======== Texte d'étude ========

Le 12 janvier 2017, le souffle de la tempête Egon s’engouffre dans la cathédrale gothique de Soissons (Aisne). Des rafales de plus de 130 km/h ébranlent la rose monumentale de la façade ouest de l’édifice, dont une partie des remplages – le réseau de pierre intérieur – finit par céder. Devant l’ampleur des dégâts, la Conservation régionale des monuments historiques de la Drac Hauts-de-France décide, après une étude complète de diagnostic conduite par l’architecte Olivier Weets, de remplacer la totalité de la rose à « l’identique », mais avec des pierres neuves, afin d’assurer la pérennité structurelle de l’ouvrage. Pour mener ce projet hors normes, c’est l’entreprise Charpentier PM, installée à Beauvais (Oise) avec ses 70 salariés, spécialisée dans la taille de pierre pour monuments historiques, qui est sélectionnée pour réaliser la structure de la rose.
Fait inhabituel pour l’entreprise, le projet a démarré par une phase d’étude poussée en interface avec les autres corps d’état – en particulier le maître verrier, le métallier et le sculpteur. « Afin de valider les caractéristiques mécaniques de la pierre choisie – la même que celle qui a été retenue pour la restauration de Notre-Dame de Paris – nous avons dans un premier temps fabriqué les éléments de remplage à échelle 1, détaille Jean-Yves Bruchausen, gérant de Charpentier PM. Ceux-ci ont ensuite été soumis à des essais de compression et de flexion. Nous avons également testé différents types de scellements, joints et goujons, ce qui a permis de vérifier la meilleure tenue des éléments par un scellement et jointoiement au plomb. Le tout dans l’objectif de pouvoir résister à une tempête équivalente à celle de 2017. » Au final, ces études préalables ont conduit à augmenter de 5 cm l’épaisseur des remplages d’origine et à plus que doubler la longueur des goujons entre les pierres – ceux-ci passant de 8 à 20 cm.

======== Données ========

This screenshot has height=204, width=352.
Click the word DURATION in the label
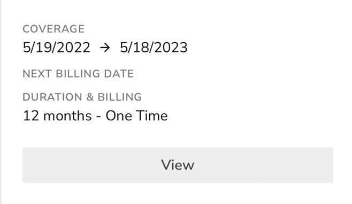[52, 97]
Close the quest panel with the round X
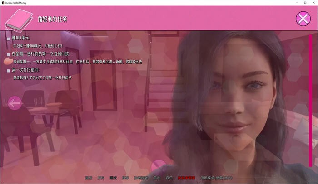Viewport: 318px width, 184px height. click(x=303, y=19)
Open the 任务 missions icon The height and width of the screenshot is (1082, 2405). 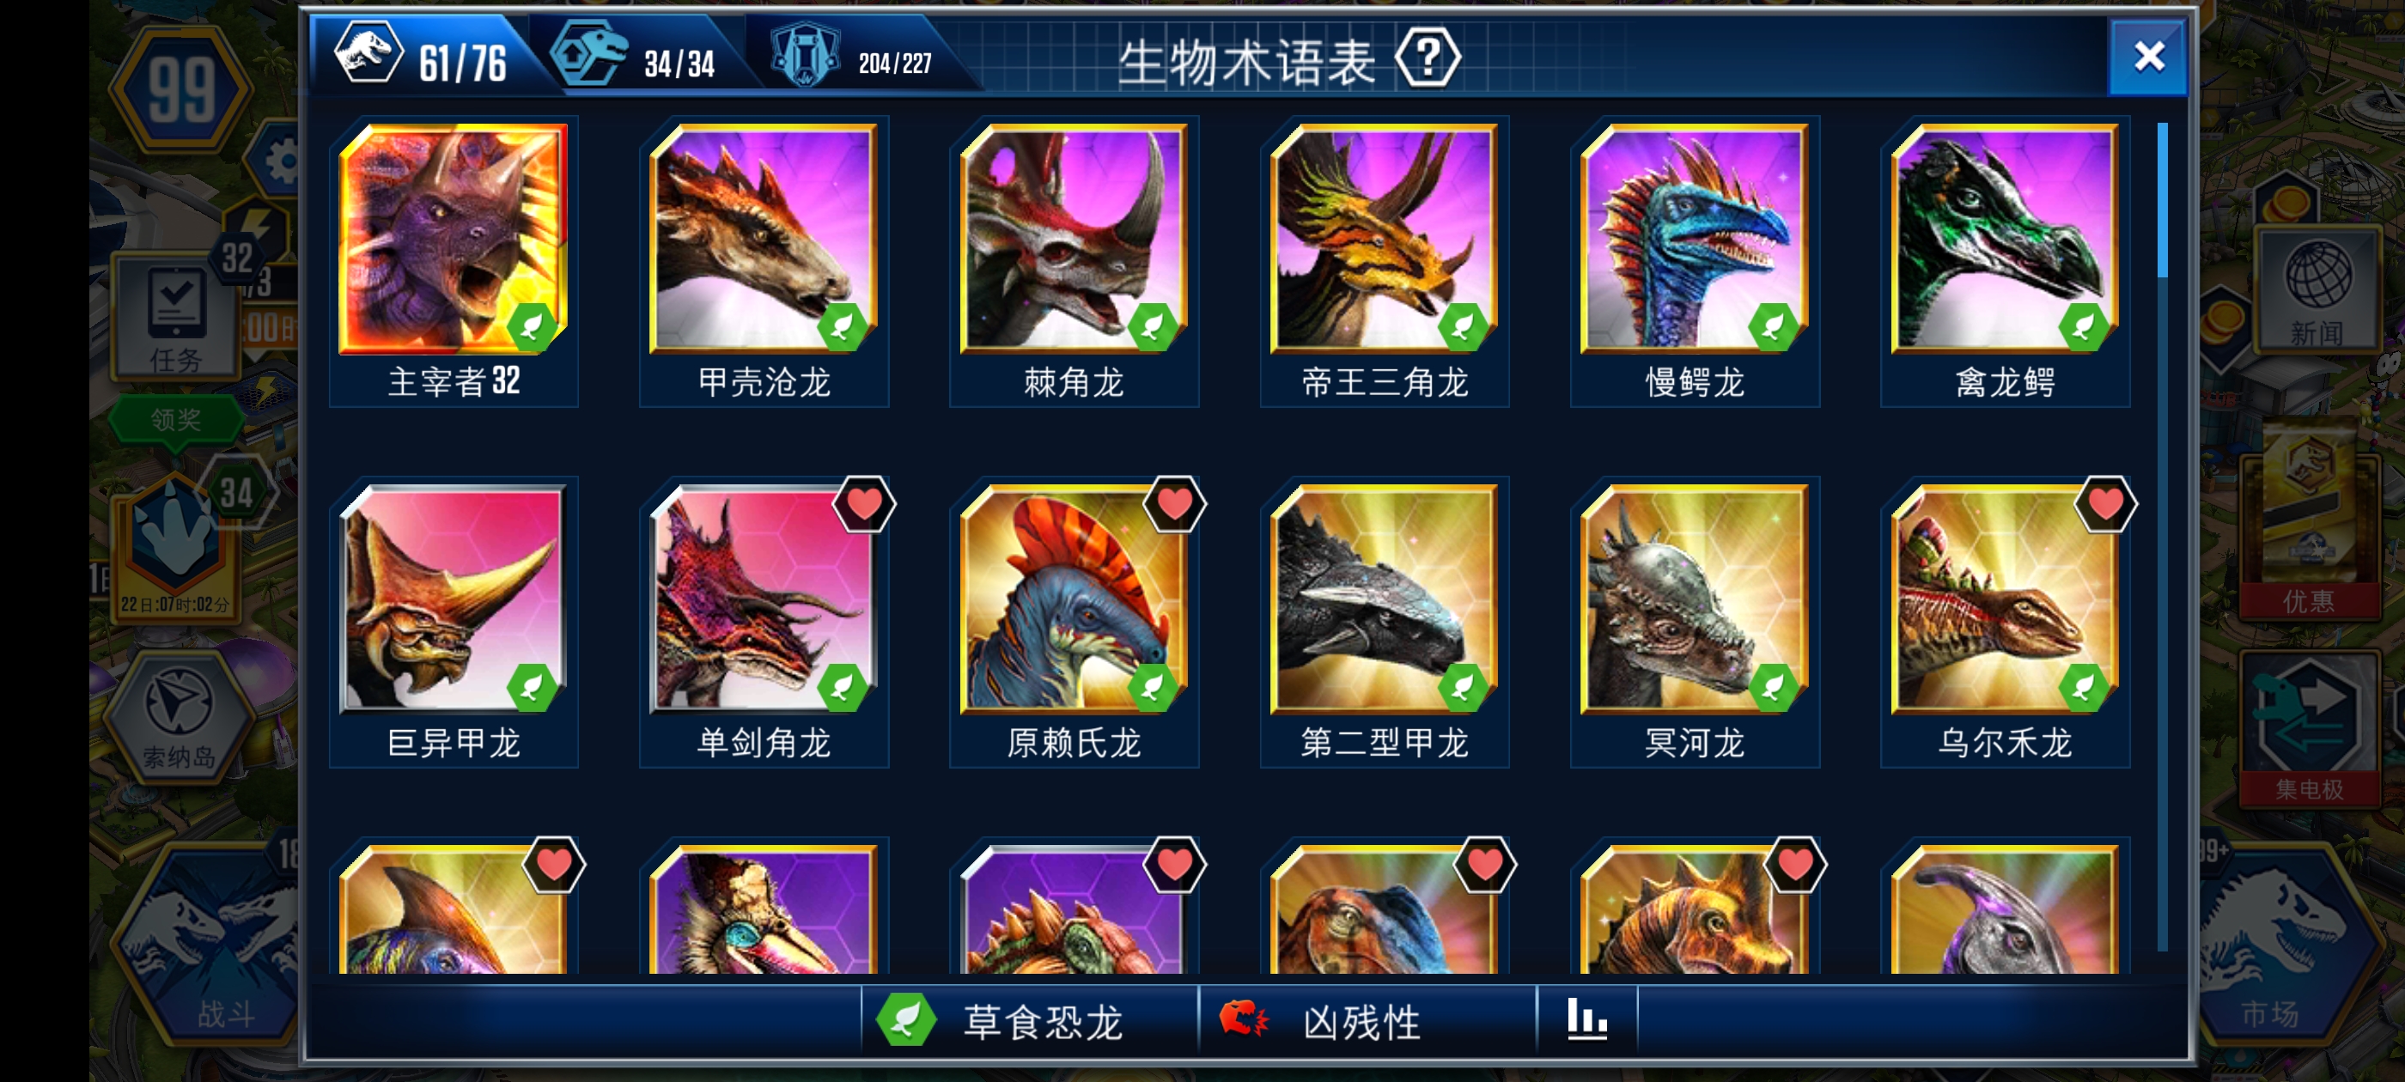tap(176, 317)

========
======== Données ========

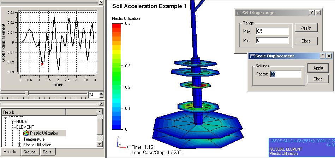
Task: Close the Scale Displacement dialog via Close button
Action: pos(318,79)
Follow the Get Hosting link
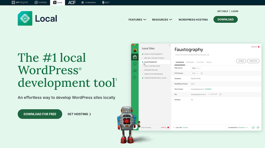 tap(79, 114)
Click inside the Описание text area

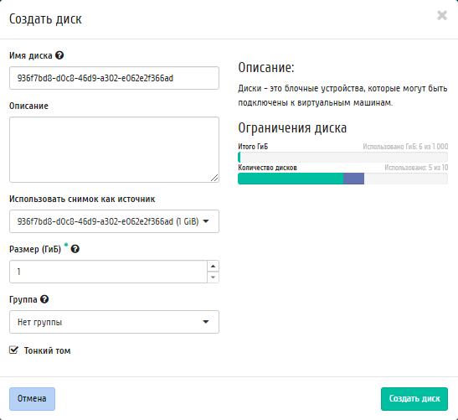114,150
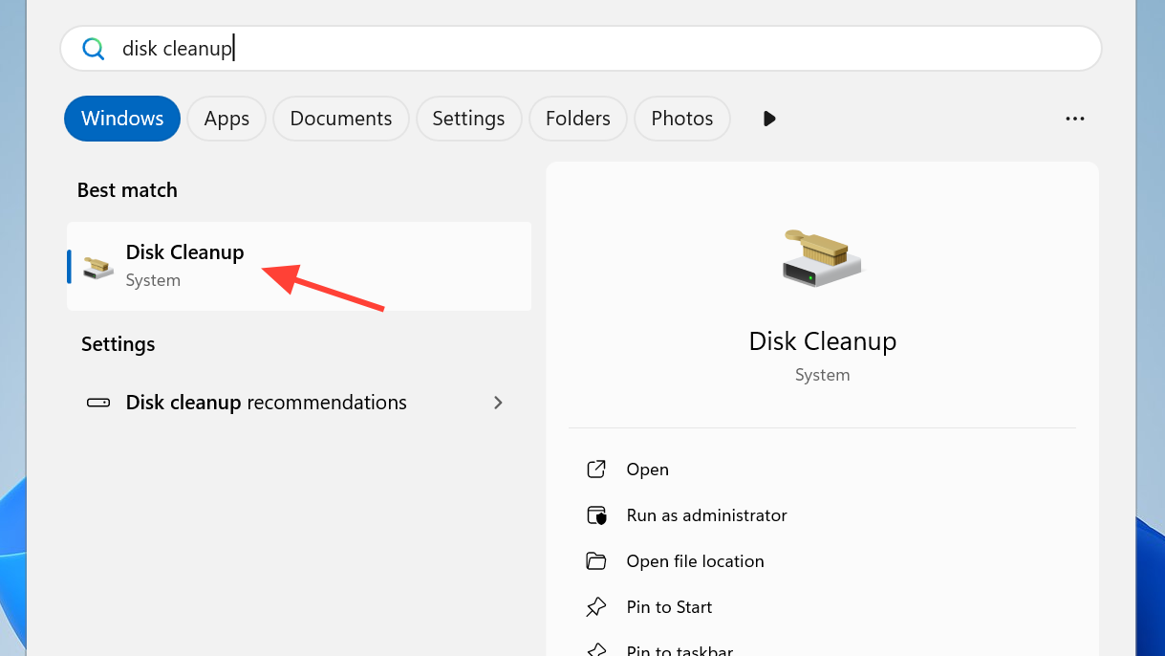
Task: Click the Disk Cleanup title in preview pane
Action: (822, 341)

========

▶ [Consignes]:
(1) Reproduisez le passage du texte sur la rose de la cathédrale de Soissons qui commence par « Le 12 janvier » et se poursuit jusqu'à « de la rose. ».
(2) Poursuivez le texte sur la restauration de la rose de la cathédrale de Soissons à partir de sa dernière phrase.

▶ [Réponses attendues]:
(1)
Le 12 janvier 2017, le souffle de la tempête Egon s’engouffre dans la cathédrale gothique de Soissons (Aisne). Des rafales de plus de 130 km/h ébranlent la rose monumentale de la façade ouest de l’édifice, dont une partie des remplages – le réseau de pierre intérieur – finit par céder. Devant l’ampleur des dégâts, la Conservation régionale des monuments historiques de la Drac Hauts-de-France décide, après une étude complète de diagnostic conduite par l’architecte Olivier Weets, de remplacer la totalité de la rose à « l’identique », mais avec des pierres neuves, afin d’assurer la pérennité structurelle de l’ouvrage. Pour mener ce projet hors normes, c’est l’entreprise Charpentier PM, installée à Beauvais (Oise) avec ses 70 salariés, spécialisée dans la taille de pierre pour monuments historiques, qui est sélectionnée pour réaliser la structure de la rose.

(2)
Avant de démarrer le chantier proprement dit, l’entreprise a dû effectuer la pose à blanc de la rose. « Sur un projet classique, nous aurions commencé à poser les premières pierres tout en poursuivant la taille des suivantes. Ici, nous avons dû tailler tous les éléments afin d’assembler la rose à blanc au sol. » Cette étape revêtait une double dimension : technique, pour vérifier que l’ouvrage était conforme aux prescriptions, et communicationnelle. « Le maître d’ouvrage souhaitait que toutes les parties prenantes, les écoles, les jeunes architectes, les riverains, puissent admirer “de près” la beauté structurelle de la rose avant qu’elle soit mise en place définitivement à 23 mètres de hauteur. »
Côté chantier, plusieurs phases se sont avérées ardues. « Afin de pouvoir asseoir l’arc qui protège et reprend les charges de la rose, nous avons dû réaliser un étaiement très dense et robuste, que nous démontions à l’avancement au fur et à mesure de l’élévation de la structure de la rose », illustre Jean-Yves Bruchausen. Autre difficulté : la découverte de pierres anciennes fissurées à la jonction de l’arc périphérique et l’arc brisé de la rose et de la structure de la cathédrale. « Nous avons dû les remplacer par des pierres neuves. Les charges qu’elles reprenaient étaient si importantes que nous avons dû les liaisonner sur place avec des goujons croisés de 1,2 m de long en Inox sur 4 ml de part et d’autre de l’arc périphérique, ce qui représente une opération exceptionnelle », conclut le gérant.